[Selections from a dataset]
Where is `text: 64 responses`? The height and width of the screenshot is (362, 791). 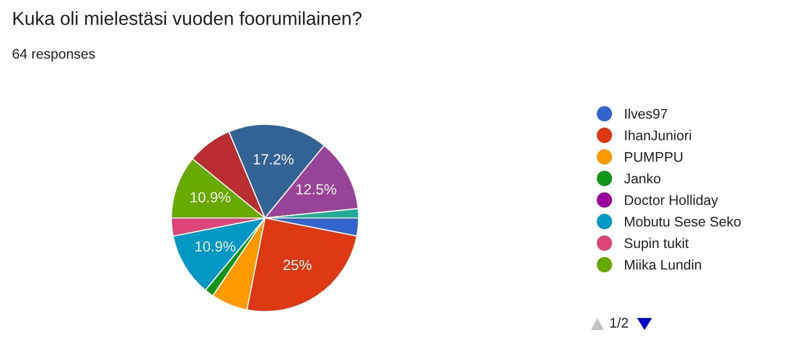
text: 64 responses is located at coordinates (54, 55).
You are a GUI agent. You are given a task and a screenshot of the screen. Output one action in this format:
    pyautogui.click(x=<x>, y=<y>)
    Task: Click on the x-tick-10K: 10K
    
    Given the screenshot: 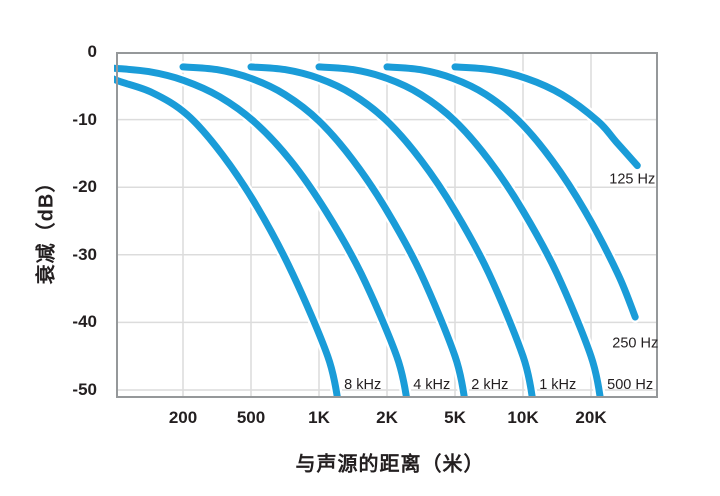 What is the action you would take?
    pyautogui.click(x=523, y=418)
    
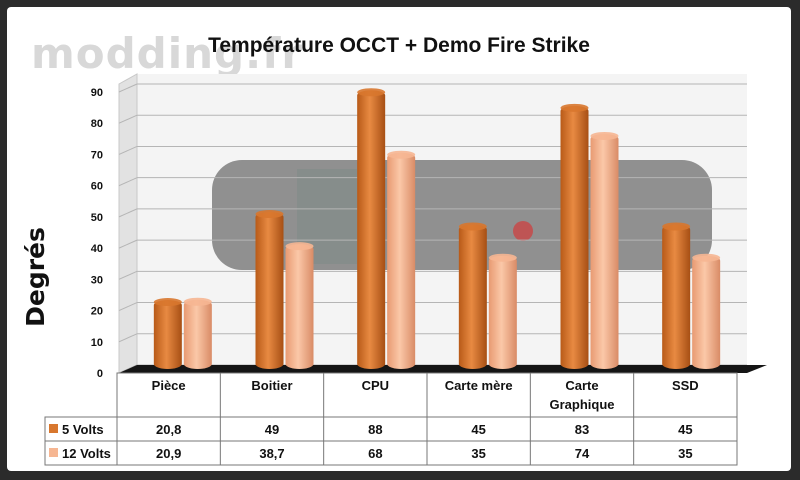  What do you see at coordinates (168, 430) in the screenshot?
I see `data-label: 20,8` at bounding box center [168, 430].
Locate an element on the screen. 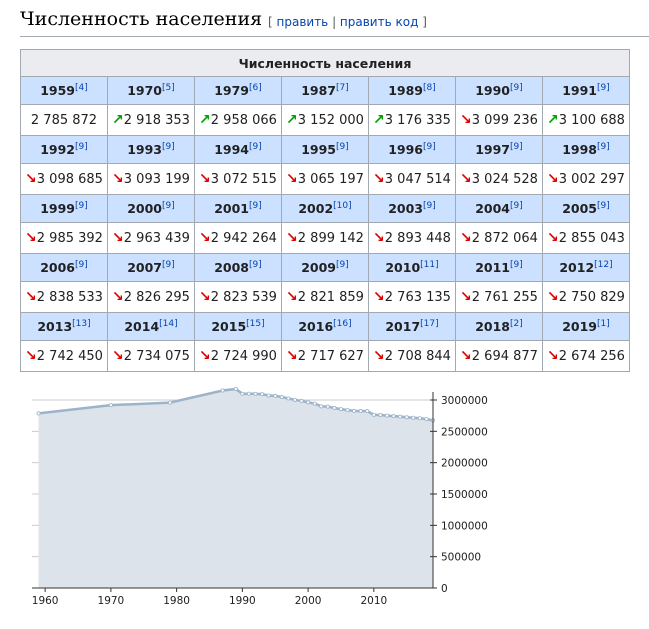 This screenshot has height=629, width=649. edit-link: править is located at coordinates (302, 22).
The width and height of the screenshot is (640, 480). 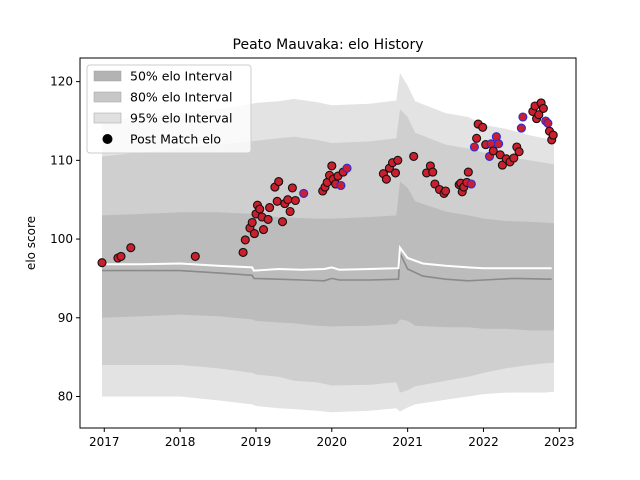 What do you see at coordinates (256, 442) in the screenshot?
I see `x-tick-label: 2019` at bounding box center [256, 442].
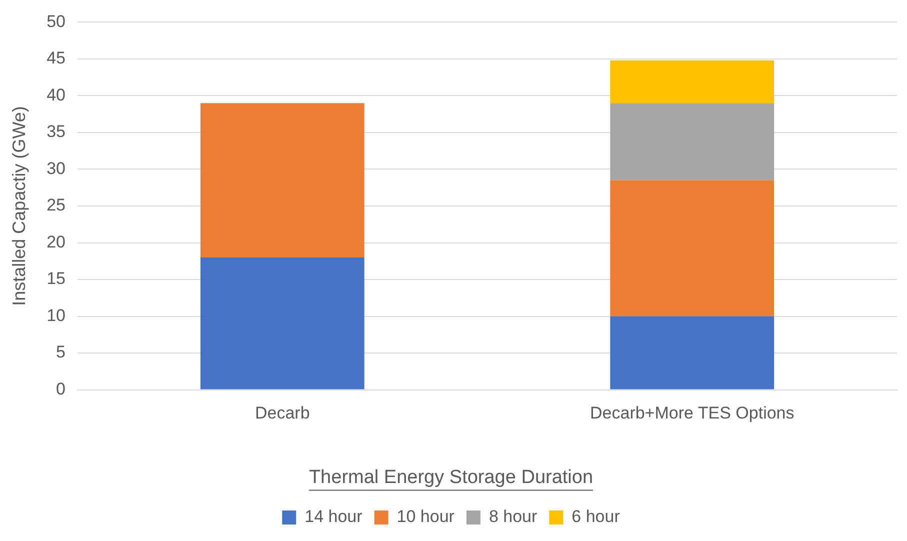 Image resolution: width=907 pixels, height=541 pixels. What do you see at coordinates (692, 414) in the screenshot?
I see `x-tick-label: Decarb+More TES Options` at bounding box center [692, 414].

Exercise aim —
Put the material into a numbered list, from its first line through the line holding "text: 64 responses is", inclusive, and skip any blank lines. Leave the pictures out.

Answer to this problem —
1. Where is `text: 64 responses`? The height and width of the screenshot is (362, 791). 
2. text: 64 responses is located at coordinates (54, 55).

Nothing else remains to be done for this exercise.